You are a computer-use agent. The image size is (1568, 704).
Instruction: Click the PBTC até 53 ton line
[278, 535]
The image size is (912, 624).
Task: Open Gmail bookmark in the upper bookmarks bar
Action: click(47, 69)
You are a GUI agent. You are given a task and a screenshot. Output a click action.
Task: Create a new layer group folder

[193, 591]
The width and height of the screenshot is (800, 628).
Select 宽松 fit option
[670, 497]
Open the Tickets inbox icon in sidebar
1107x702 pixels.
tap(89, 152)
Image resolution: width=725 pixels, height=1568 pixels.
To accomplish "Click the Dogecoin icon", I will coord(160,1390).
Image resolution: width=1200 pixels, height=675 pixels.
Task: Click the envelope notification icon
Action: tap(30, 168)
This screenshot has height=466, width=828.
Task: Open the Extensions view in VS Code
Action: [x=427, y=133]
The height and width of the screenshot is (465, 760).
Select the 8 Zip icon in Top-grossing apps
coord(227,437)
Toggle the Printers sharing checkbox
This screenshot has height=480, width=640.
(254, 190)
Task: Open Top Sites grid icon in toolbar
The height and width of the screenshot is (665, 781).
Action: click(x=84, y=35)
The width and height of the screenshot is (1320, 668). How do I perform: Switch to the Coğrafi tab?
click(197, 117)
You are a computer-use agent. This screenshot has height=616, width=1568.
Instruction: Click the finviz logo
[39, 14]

--- --- ---

Exercise aim>
Please retype the whole of the material above exactly.

Answer to the exercise>
You are a computer-use agent. The image size is (1568, 704).
Instruction: Click the PBTC até 53 ton line
[278, 535]
The image size is (912, 624).
Task: Open Gmail bookmark in the upper bookmarks bar
Action: click(47, 69)
You are a GUI agent. You are given a task and a screenshot. Output a click action.
Task: Create a new layer group folder

[193, 591]
The width and height of the screenshot is (800, 628).
Select 宽松 fit option
[670, 497]
Open the Tickets inbox icon in sidebar
1107x702 pixels.
tap(89, 152)
Image resolution: width=725 pixels, height=1568 pixels.
To accomplish "Click the Dogecoin icon", I will coord(160,1390).
Image resolution: width=1200 pixels, height=675 pixels.
Task: Click the envelope notification icon
Action: tap(30, 168)
This screenshot has height=466, width=828.
Task: Open the Extensions view in VS Code
Action: [x=427, y=133]
The height and width of the screenshot is (465, 760).
Select the 8 Zip icon in Top-grossing apps
coord(227,437)
Toggle the Printers sharing checkbox
This screenshot has height=480, width=640.
(254, 190)
Task: Open Top Sites grid icon in toolbar
The height and width of the screenshot is (665, 781).
Action: click(x=84, y=35)
The width and height of the screenshot is (1320, 668). How do I perform: Switch to the Coğrafi tab?
click(197, 117)
You are a computer-use agent. This screenshot has height=616, width=1568.
Instruction: Click the finviz logo
[39, 14]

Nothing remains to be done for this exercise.